I was playing so many hours that I simply didn’t have the time to sit back and analyse my game and all this was caused by me playing full time. Now I know that things are slightly different now in that you can get far more hours in multi-tabling but I still don’t recommend going full time and that still presumes that you can hack it playing more tables. I decided a few years ago that I badly needed to diversify otherwise I was simply going to jack the entire thing in and call it a day.
Some people can probably hack it better than me staring at a computer all day but I crave to be outdoors. Online poker was supposed to be giving me freedom from having to put up with an employer ever again.
But all I was doing now was becoming a slave to my computer, too bloody scared to stop playing because of what bad runs lay in wait and I was determined to put the hours in so I could play through them and still have something to show for it come the month end.
Unless you can seriously increase your current income by playing full time then I simply do not recommend it. The novelty wears off…trust me! But I had to diversify for my own sanity and was why I went into writing and theory three years ago. But the great thing about reducing my playing hours was that I actually became a far better player. My hourly rate also increased substantially because I was playing better poker and I was understanding poker far more.
The other available time was spent analysing my game and watching games far more and the writing side which ended up growing bigger than I had intended. But finally I had balance in which I was immersed in poker all week but not always playing. But there are upsides to decreasing your playing hours because there is no doubt that you do become a better player. I was playing every session fresh unlike before and this had a tremendous impact.

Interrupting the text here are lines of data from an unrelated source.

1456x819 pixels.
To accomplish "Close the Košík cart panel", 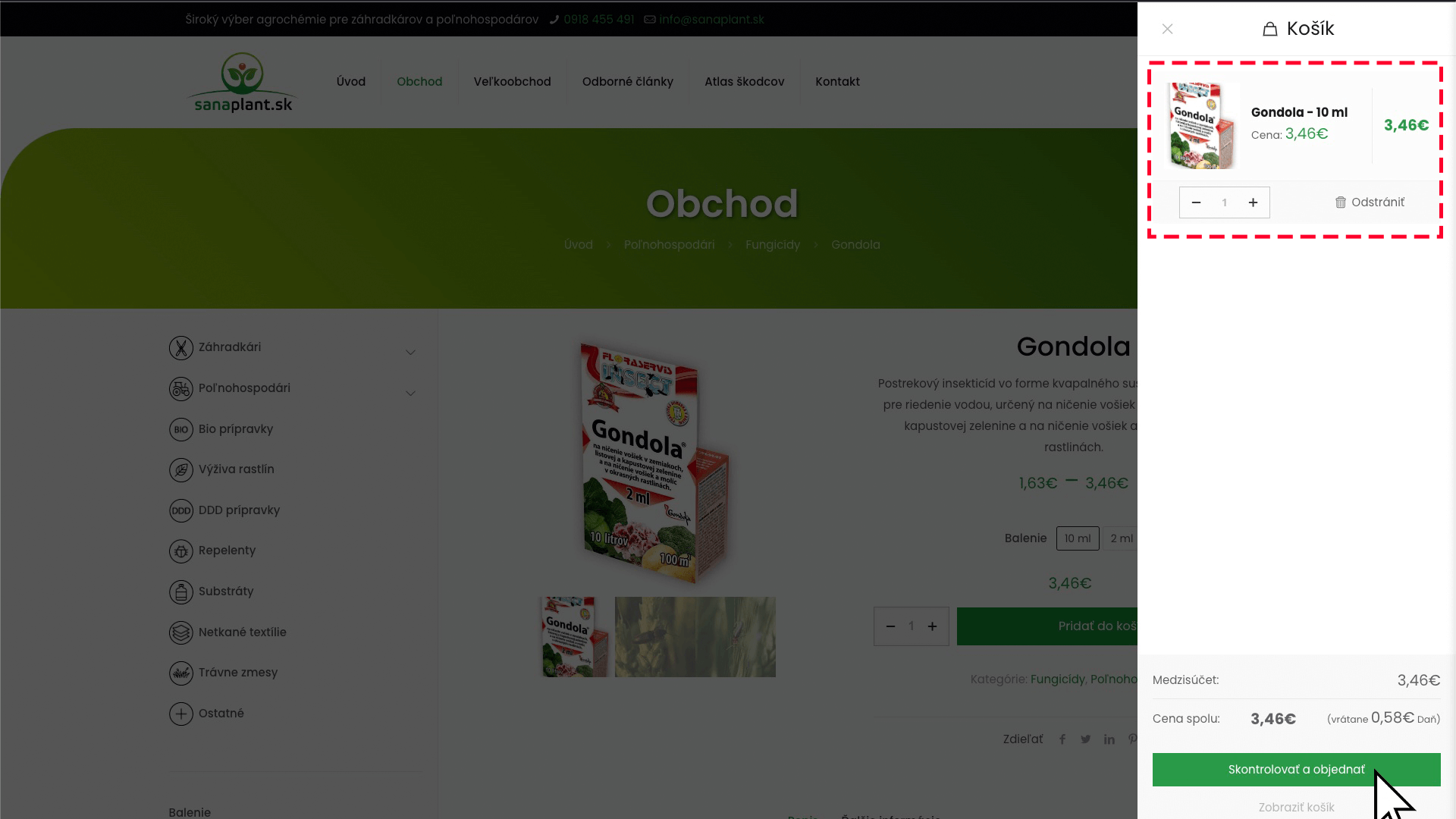I will (x=1168, y=29).
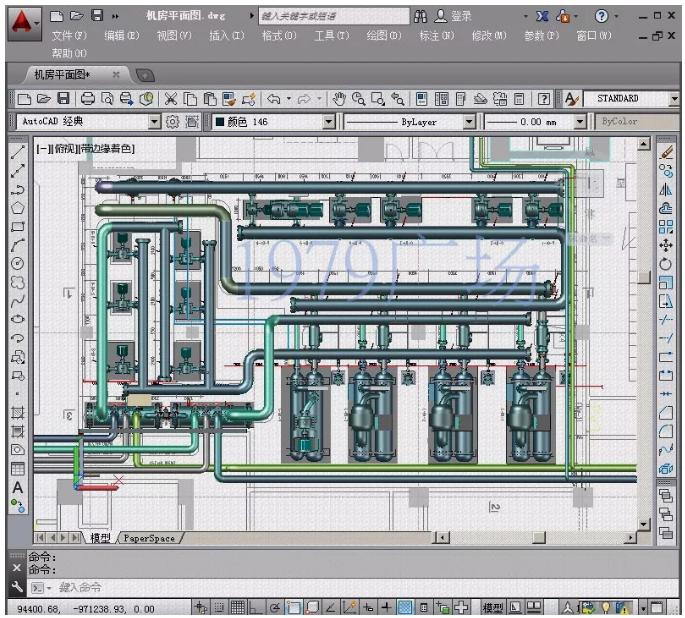The height and width of the screenshot is (618, 685).
Task: Toggle object snap in status bar
Action: 294,607
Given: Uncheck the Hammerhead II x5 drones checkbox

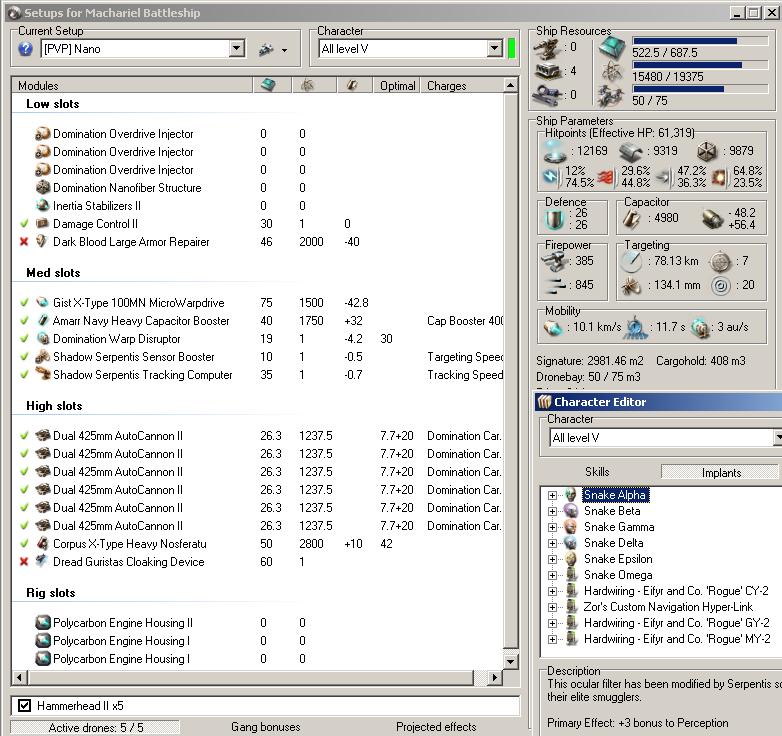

But the recognition that I have received as a poker theorist/writer has been worth it and I don’t regret cutting back. I have recently been asked to join the illustrious Stox Poker (www.stoxpoker.com) coaching team which was a fantastic honour for me as the players and the coaches on that site are second to non in my opinion. It is always nice when people on the inside who know your game respect you in this way. Then getting asked to write high limit theory for David Sklansky and Mason Malmuth’s 2+2 magazine was another great honour.
These were things that simply wouldn’t have happened had I continued playing full time because I think that the overall level of my game wouldn’t have been good enough. But you will notice that I haven’t mentioned once about bankrolls and living expenses and all the rest of the mathematical side of turning professional. This isn’t because it isn’t important because it is. It also isn’t because this article is a thorough coverage of the topic because it most certainly isn’t!

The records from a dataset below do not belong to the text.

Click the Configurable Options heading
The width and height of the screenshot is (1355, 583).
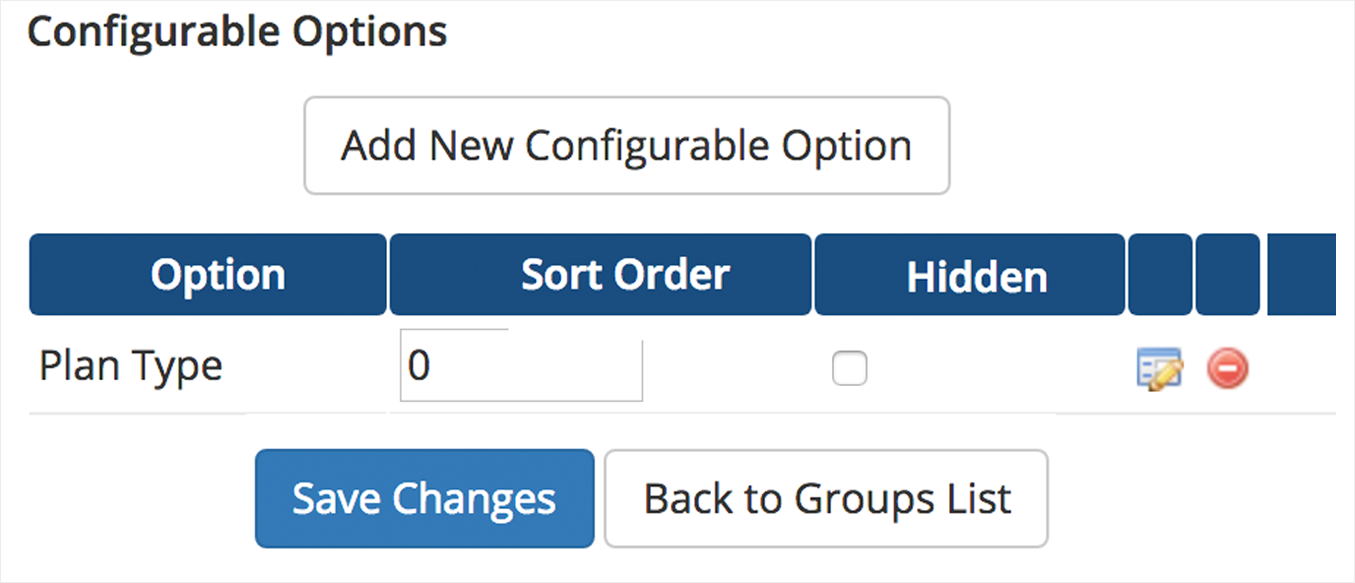pyautogui.click(x=237, y=32)
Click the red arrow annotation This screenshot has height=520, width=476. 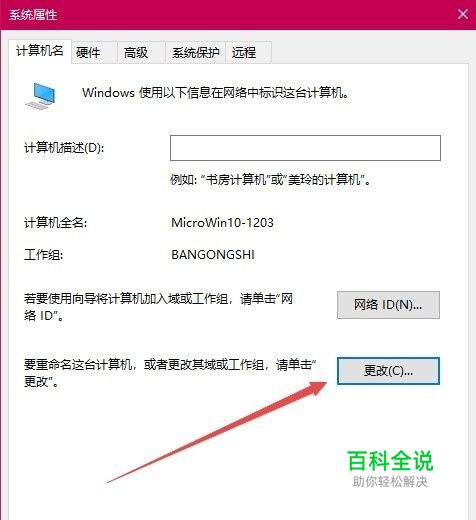pyautogui.click(x=217, y=432)
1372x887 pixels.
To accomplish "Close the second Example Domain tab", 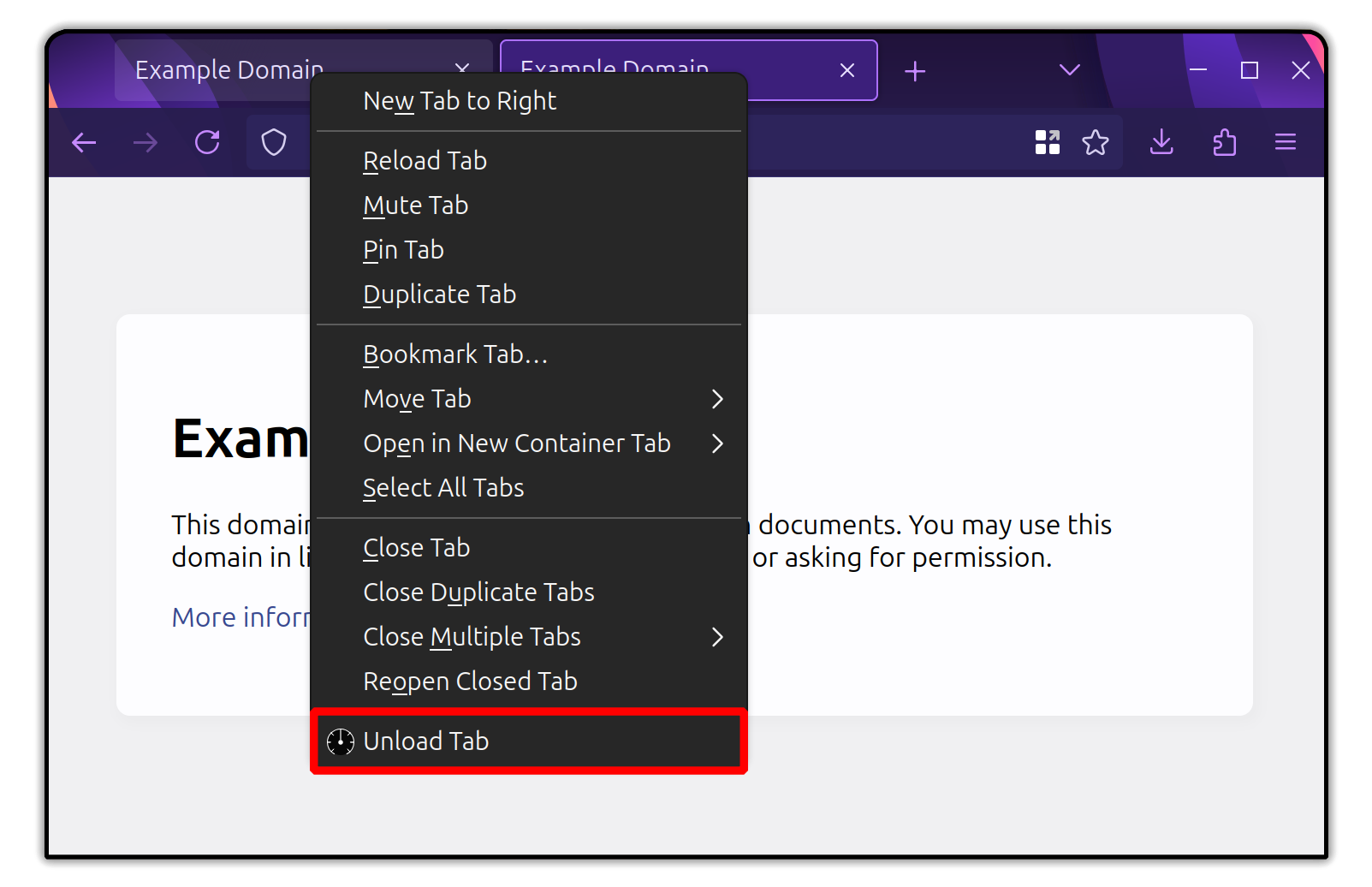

I almost didn’t write this article as I said on the forum last week because I am simply going to repeat what everyone else as said. Even if you are making the game pay then are you making it pay enough to warrant taking all the bad beats, bad runs and probably bad health that comes with playing online poker for prolonged periods of time? Also if as a successful poker player, you think that you will be happy then you are wrong.

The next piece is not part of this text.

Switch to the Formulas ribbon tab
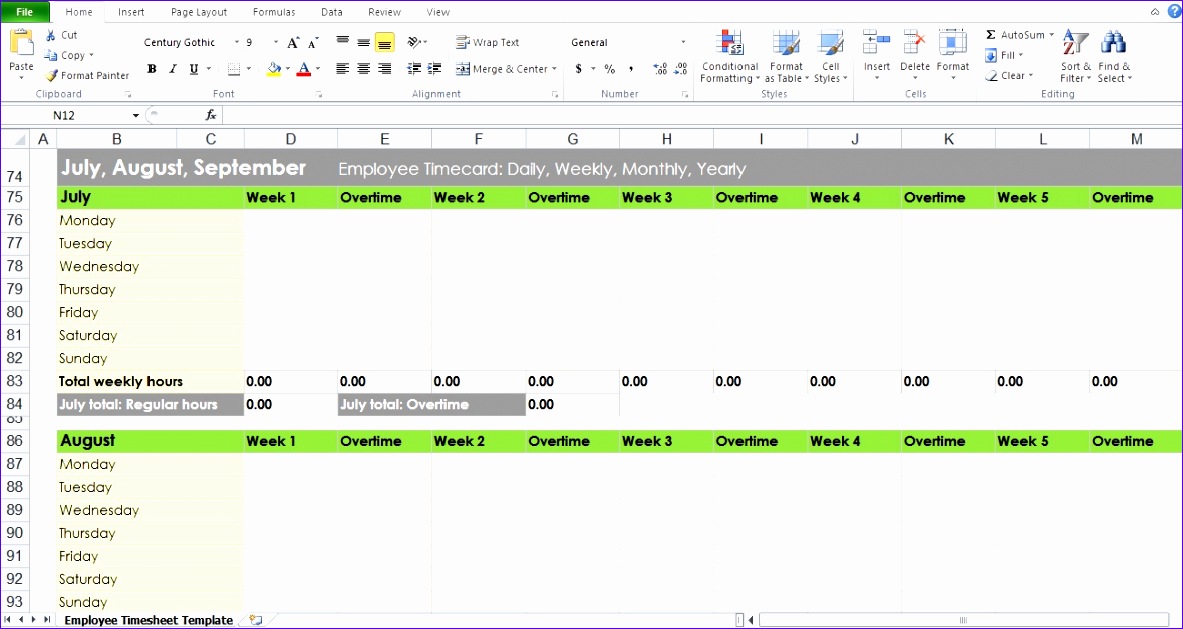[x=273, y=11]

I have said before on this forum how poker is a negative sum game emotionally. I guarantee that if you win $1000 after playing poker for 5 hours today and lose $900 after playing for 5 hours tomorrow that you won’t be happy about being ahead $100 after 10 hours of play. If you find £20 in the street tomorrow and lose £20 the following day, you will feel worse for the loss than the corresponding £20 that you were up from the day before.
Once you start to accept being a successful player then little things start to get to you that previously didn’t, Sure this takes time but it still happens. Therefore I recommend for what its worth, playing part-time or if you want a fancy name…semi professionally.
Keep the job…keep the other sources of income…don’t fall for the hype…keep the playing hours down to ensure high concentration play and if you make poker fit around your life rather than the other way around then you will not only be under far less pressure but you will also be happier and do you know what…I fancy your chances of making it far more.